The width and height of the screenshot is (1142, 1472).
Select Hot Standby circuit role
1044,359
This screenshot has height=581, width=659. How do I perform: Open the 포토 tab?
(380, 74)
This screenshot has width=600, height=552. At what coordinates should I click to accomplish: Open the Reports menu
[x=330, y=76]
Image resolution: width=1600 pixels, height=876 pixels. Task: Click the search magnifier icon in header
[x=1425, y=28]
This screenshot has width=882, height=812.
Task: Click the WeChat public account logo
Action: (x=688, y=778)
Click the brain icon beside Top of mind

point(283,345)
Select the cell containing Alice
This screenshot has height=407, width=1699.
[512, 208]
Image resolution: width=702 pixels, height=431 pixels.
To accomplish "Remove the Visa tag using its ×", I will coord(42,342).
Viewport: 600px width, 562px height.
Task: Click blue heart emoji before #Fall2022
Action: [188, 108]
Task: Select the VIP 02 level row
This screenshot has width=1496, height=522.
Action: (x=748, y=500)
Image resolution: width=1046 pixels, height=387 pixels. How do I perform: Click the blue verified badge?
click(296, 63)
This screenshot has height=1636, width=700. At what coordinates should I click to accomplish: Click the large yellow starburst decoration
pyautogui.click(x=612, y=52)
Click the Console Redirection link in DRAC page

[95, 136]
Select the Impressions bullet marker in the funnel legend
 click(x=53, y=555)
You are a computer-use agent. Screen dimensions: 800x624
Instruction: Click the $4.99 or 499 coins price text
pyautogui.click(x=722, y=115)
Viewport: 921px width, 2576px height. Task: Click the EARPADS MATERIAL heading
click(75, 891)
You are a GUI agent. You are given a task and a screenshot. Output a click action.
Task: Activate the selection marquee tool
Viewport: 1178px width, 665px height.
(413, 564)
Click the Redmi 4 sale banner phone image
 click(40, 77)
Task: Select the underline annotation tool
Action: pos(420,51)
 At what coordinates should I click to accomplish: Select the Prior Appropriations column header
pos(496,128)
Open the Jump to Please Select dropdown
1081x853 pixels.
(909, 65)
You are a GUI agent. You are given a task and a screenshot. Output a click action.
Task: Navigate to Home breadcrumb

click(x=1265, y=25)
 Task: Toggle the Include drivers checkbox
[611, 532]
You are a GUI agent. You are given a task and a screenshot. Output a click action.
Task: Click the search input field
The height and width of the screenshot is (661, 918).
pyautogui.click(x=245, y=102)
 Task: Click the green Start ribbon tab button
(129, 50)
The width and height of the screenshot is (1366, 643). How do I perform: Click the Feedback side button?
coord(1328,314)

—————

* [Exercise directions]:
The expected output is the exact run of lines from the start of the entries through the line with "Open the Jump to Please Select dropdown", inclusive.

* [Response for this exercise]:
The width and height of the screenshot is (1142, 1472).
Select Hot Standby circuit role
1044,359
This screenshot has height=581, width=659. How do I perform: Open the 포토 tab?
(380, 74)
This screenshot has width=600, height=552. At what coordinates should I click to accomplish: Open the Reports menu
[x=330, y=76]
Image resolution: width=1600 pixels, height=876 pixels. Task: Click the search magnifier icon in header
[x=1425, y=28]
This screenshot has width=882, height=812.
Task: Click the WeChat public account logo
Action: (x=688, y=778)
Click the brain icon beside Top of mind

point(283,345)
Select the cell containing Alice
This screenshot has height=407, width=1699.
[512, 208]
Image resolution: width=702 pixels, height=431 pixels.
To accomplish "Remove the Visa tag using its ×", I will coord(42,342).
Viewport: 600px width, 562px height.
Task: Click blue heart emoji before #Fall2022
Action: [188, 108]
Task: Select the VIP 02 level row
This screenshot has width=1496, height=522.
Action: (x=748, y=500)
Image resolution: width=1046 pixels, height=387 pixels. How do I perform: Click the blue verified badge?
click(296, 63)
This screenshot has height=1636, width=700. At what coordinates should I click to accomplish: Click the large yellow starburst decoration
pyautogui.click(x=612, y=52)
Click the Console Redirection link in DRAC page

[95, 136]
Select the Impressions bullet marker in the funnel legend
 click(x=53, y=555)
You are a computer-use agent. Screen dimensions: 800x624
Instruction: Click the $4.99 or 499 coins price text
pyautogui.click(x=722, y=115)
Viewport: 921px width, 2576px height. Task: Click the EARPADS MATERIAL heading
click(75, 891)
You are a GUI agent. You are given a task and a screenshot. Output a click action.
Task: Activate the selection marquee tool
Viewport: 1178px width, 665px height.
(413, 564)
Click the Redmi 4 sale banner phone image
 click(40, 77)
Task: Select the underline annotation tool
Action: pos(420,51)
 At what coordinates should I click to accomplish: Select the Prior Appropriations column header
pos(496,128)
Open the Jump to Please Select dropdown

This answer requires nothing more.